Goal of the exercise — Instruction for the entries that follow: retype exactly the lines from the line with "Image resolution: width=1920 pixels, height=1080" to the line with "Task: Open the fountain", both included, and omit all others.

Dataset content —
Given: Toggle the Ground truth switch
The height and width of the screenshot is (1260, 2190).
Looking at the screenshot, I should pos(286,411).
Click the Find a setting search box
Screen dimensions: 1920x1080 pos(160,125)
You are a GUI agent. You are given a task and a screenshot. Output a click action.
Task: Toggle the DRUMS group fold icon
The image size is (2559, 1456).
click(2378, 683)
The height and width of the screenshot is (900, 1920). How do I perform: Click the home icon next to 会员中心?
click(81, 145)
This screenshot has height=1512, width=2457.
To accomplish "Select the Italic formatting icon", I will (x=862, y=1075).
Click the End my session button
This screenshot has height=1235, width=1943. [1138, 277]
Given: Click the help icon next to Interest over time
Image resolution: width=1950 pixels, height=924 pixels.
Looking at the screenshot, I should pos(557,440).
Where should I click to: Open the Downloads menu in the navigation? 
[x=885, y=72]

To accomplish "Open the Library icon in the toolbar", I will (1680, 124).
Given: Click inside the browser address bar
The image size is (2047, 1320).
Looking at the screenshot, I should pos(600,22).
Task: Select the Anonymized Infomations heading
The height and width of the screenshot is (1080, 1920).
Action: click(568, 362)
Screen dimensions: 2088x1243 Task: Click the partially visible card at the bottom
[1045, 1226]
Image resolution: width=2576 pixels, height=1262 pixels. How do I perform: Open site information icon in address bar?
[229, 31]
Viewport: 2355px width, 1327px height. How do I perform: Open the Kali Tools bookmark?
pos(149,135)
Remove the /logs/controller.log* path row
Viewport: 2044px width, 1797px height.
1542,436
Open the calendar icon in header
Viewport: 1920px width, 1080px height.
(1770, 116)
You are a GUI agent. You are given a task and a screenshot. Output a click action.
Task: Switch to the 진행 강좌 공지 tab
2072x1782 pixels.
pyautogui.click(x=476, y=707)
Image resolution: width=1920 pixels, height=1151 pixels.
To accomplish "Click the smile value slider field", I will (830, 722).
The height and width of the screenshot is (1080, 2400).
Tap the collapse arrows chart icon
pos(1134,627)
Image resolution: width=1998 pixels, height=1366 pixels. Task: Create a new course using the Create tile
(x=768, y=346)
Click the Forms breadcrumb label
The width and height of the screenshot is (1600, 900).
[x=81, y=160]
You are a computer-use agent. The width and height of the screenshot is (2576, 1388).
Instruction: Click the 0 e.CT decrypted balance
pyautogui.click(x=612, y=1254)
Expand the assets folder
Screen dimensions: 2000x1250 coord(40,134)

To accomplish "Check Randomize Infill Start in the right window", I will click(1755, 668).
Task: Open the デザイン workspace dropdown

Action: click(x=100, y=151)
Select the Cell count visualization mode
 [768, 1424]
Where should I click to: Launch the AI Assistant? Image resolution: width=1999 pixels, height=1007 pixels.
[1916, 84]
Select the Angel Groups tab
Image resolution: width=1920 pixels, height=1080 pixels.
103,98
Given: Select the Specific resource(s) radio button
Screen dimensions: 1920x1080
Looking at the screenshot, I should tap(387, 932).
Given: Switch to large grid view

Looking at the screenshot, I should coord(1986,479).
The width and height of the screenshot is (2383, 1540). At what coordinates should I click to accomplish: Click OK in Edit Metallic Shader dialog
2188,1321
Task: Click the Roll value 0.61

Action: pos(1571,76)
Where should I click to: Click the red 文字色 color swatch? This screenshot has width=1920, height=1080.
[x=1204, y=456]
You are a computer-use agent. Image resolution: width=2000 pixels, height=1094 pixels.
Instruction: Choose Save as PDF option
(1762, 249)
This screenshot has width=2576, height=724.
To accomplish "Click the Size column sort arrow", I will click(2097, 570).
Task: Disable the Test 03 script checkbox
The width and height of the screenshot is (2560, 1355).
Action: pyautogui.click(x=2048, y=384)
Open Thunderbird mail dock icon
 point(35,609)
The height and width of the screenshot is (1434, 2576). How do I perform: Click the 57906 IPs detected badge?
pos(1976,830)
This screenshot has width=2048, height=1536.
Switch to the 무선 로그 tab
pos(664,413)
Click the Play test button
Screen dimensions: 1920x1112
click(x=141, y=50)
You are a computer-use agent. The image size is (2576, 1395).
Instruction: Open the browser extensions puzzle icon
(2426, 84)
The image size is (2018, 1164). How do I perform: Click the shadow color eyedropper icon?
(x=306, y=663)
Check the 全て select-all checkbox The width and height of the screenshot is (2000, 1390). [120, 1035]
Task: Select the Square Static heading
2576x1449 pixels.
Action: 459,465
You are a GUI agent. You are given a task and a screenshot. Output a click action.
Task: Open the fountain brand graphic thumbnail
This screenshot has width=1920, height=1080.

The completed task —
Image resolution: width=1920 pixels, height=1080 pixels.
103,98
Given: Select the Specific resource(s) radio button
Screen dimensions: 1920x1080
Looking at the screenshot, I should tap(387, 932).
Given: Switch to large grid view

Looking at the screenshot, I should coord(1986,479).
The width and height of the screenshot is (2383, 1540). At what coordinates should I click to accomplish: Click OK in Edit Metallic Shader dialog
2188,1321
Task: Click the Roll value 0.61

Action: pos(1571,76)
Where should I click to: Click the red 文字色 color swatch? This screenshot has width=1920, height=1080.
[x=1204, y=456]
You are a computer-use agent. Image resolution: width=2000 pixels, height=1094 pixels.
Instruction: Choose Save as PDF option
(1762, 249)
This screenshot has width=2576, height=724.
To accomplish "Click the Size column sort arrow", I will click(2097, 570).
Task: Disable the Test 03 script checkbox
The width and height of the screenshot is (2560, 1355).
Action: pyautogui.click(x=2048, y=384)
Open Thunderbird mail dock icon
 point(35,609)
The height and width of the screenshot is (1434, 2576). How do I perform: Click the 57906 IPs detected badge?
pos(1976,830)
This screenshot has width=2048, height=1536.
Switch to the 무선 로그 tab
pos(664,413)
Click the Play test button
Screen dimensions: 1920x1112
click(x=141, y=50)
You are a computer-use agent. The image size is (2576, 1395).
Instruction: Open the browser extensions puzzle icon
(2426, 84)
The image size is (2018, 1164). How do I perform: Click the shadow color eyedropper icon?
(x=306, y=663)
Check the 全て select-all checkbox The width and height of the screenshot is (2000, 1390). [120, 1035]
Task: Select the Square Static heading
2576x1449 pixels.
Action: 459,465
You are a GUI agent. You are given a task and a screenshot. Output a click action.
Task: Open the fountain brand graphic thumbnail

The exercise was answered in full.